寸手のところで軌道をずらす。勢い全てを殺すことは出来なかったものの、その拳は誰にも直撃はしなかった。
     爆風と粉塵――激震に悲鳴を上げる洞窟内でそれらが収まった晴れた視界で、顔の数センチすぐ真横に叩きつけられた閃光の拳は、強固な岩肌をどろりと熔解させるほどだった。もしそれが直撃していたら、例え何故かアレンの〈魔法術〉を二度も弾いたミツキであっても三度目の奇跡などは起こらず、無惨な最期を迎えていたことだったろう。
     無理矢理途中で発動を止めたためか、閃光の右腕はかたかたと痙攣していた。俯く姿がこぼす呼吸も全力疾走した後のようにぜえぜえと荒い。
    「ひ……かり?」
     果たして理性を取り戻すことは出来たのか。
     不安と心配と希望を込めて、名を呼ぶ。が、上げられた閃光の眼差しは先程と少しも変わらない狂気の熱を帯びたままだった。
    「ああ、くそ……いいとこで邪魔してんじゃねえよ。せっかくのこいつの怒りが恨みが萎えちまうだろうが」
     灼けそうなほどの熱がその血色の双眸の奥で煮え滾っている。一体どれほどの間燻らせ焦がれるほどに抱えていれば、これほどの激しさを宿すようになるのだろう。
     閃光であって閃光ではない獣は、馬乗りになり押さえ込んだミツキの首に空いた左手をかけると、躊躇なくその指に力を込めた。その気になればへし折ることも訳はないのだろうに、わざと弄ぶように息を詰めさせようと言うのか、きっちりと頸動脈と気道を捉えてじわじわと締め上げて来る。
    「か……はっ、」
    「そんなに死にてえなら殺してやるよ。順番なんてどうでもいいんだ」
     まるでキスでもするように間近で、こちらを覗き込み反応を確かめる閃光は愉しそうに優しさすら感じる顔で嗤った。その手をどうにか払い除けようともがいてみるも、ミツキの力ではびくともしない。食い込んだ鉤爪が皮膚を浅く切り裂いて、ぴりりとした痛みと共に血を滲ませる。
    ――させないんだから……
     辛うじて動く手で必死に辺りを探り、ミツキは手にした麻酔銃の先を閃光に突きつけた。その冷たく硬い感触と、まだ絶望の色など微塵も浮かべていない蒼い双眸に、一瞬理解しかねると言いたげに緩む手。が、面白がるようににんまりと弧を描いた口唇は、揶揄するように毒をこぼした。
    「へえ? 俺を殺すか?」
    「殺さないわよ……でも、殺されるつもりも、殺させるつもりも……ない」
    「なあ、強い奴が弱い奴を殺すことの何が悪い。
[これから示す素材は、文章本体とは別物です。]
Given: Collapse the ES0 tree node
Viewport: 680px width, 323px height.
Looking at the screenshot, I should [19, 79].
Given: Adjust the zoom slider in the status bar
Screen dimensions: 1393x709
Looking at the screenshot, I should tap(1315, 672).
弱肉強食も淘汰も自然の摂理だ。俺は死なないために、他の奴らを殺す。邪魔をする奴も、俺の大事なものを奪おうとする奴も、みんなみんな殺す」
    「人は……それ以外の方法だって選べるのよ。貴方は獣じゃない。化け物じゃない。ヒトでしょう?」
     ちきり、と安全装置を外す。けれど撃たないと侮っているのか、撃たれたとしても避ける自信があるのか、その前にこちらを屠るつもりか、閃光は微動だにしなかった。
     酸欠で意識が明滅する。
     それでもミツキは必死に言葉を紡いだ。獣の奥で壊れかけている閃光が、本当に消えてしまわないように。
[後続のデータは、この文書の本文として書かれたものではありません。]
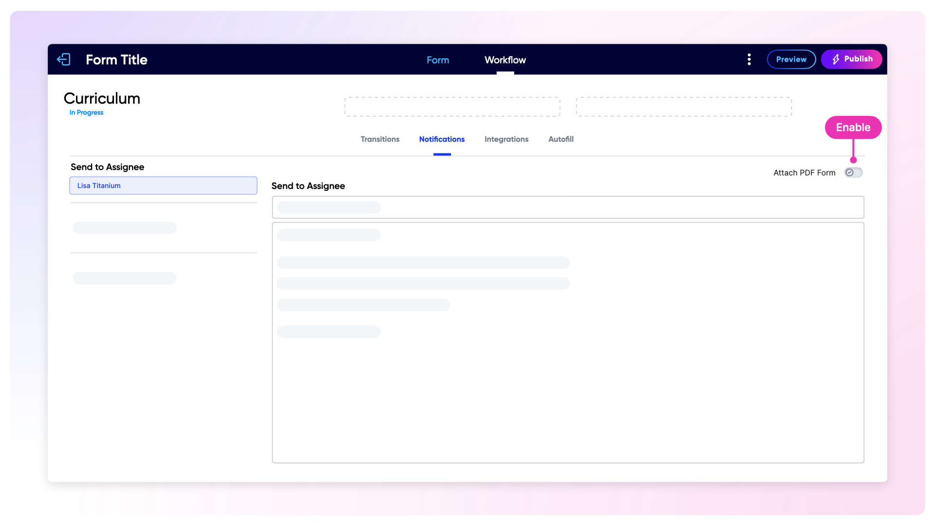The image size is (935, 526).
Task: Open the three-dot more options menu
Action: 749,59
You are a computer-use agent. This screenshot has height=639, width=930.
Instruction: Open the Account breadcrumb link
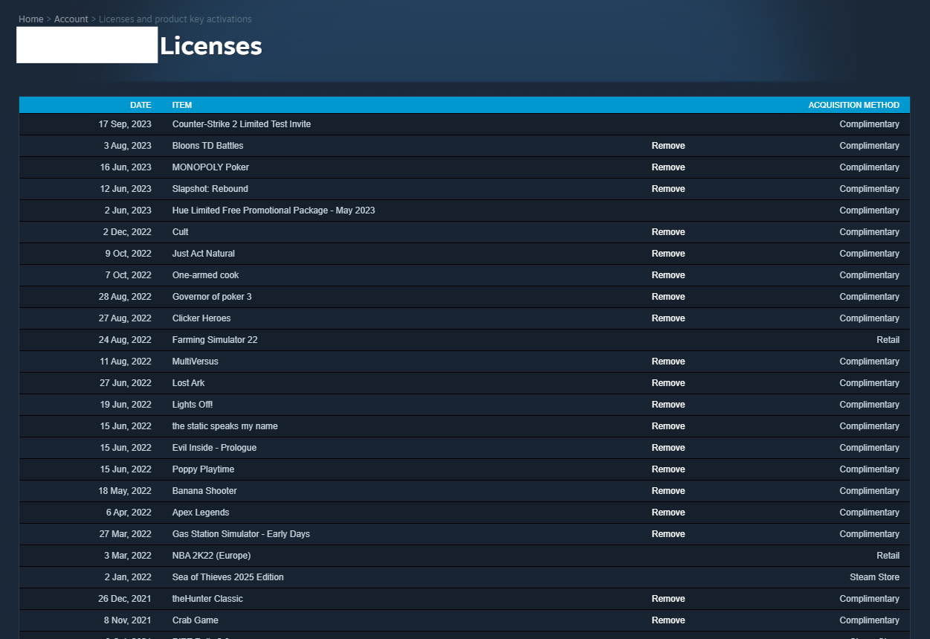71,19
    「貴方は天下の怪盗バレットでしょ!? 欲しいものはどんな厳しい警備も擦り抜けて鮮やかに盗み出す怪盗バレットでしょ!? 貴方、前に『殺して盗るのは、誰にだって出来る無粋でダセえ仕事』だって豪語したわよね? だったら自分の居場所くらい生きる理由くらい、いつもみたいに鼻で笑って世界から盗み出してみなさいよ!!」
    「…………言いてえことはそれだけか? もうちっと可愛気のある遺言残せばいいものを」
     再びぐっと左手に力が込められる。
    ――駄目だ……やっぱり、私じゃ聞いて貰えない……
     悔しさに歯噛みしながらも、ぼやけた視界に閃光を収めて泣くまいと口唇を引き結ぶ。
     瞬間――
     激しい紫電の奔流が、横殴りに閃光の身体を貫いた。組み敷いた獲物へ今まさに止めの一撃を下そうとしていた――最も無防備な瞬間を、コンマ0もずれずに狙われたのだ。いかに超感覚を誇る獣と言えど、予測もなしに躱すことなど出来はしない。
     声を立てる間もなく吹っ飛ばされて、向かいの岩壁に叩きつけられる。そのままぴくりとも動かない体躯からは、ぶすぶすと燻ったような黒煙が微かに立ち上っていた。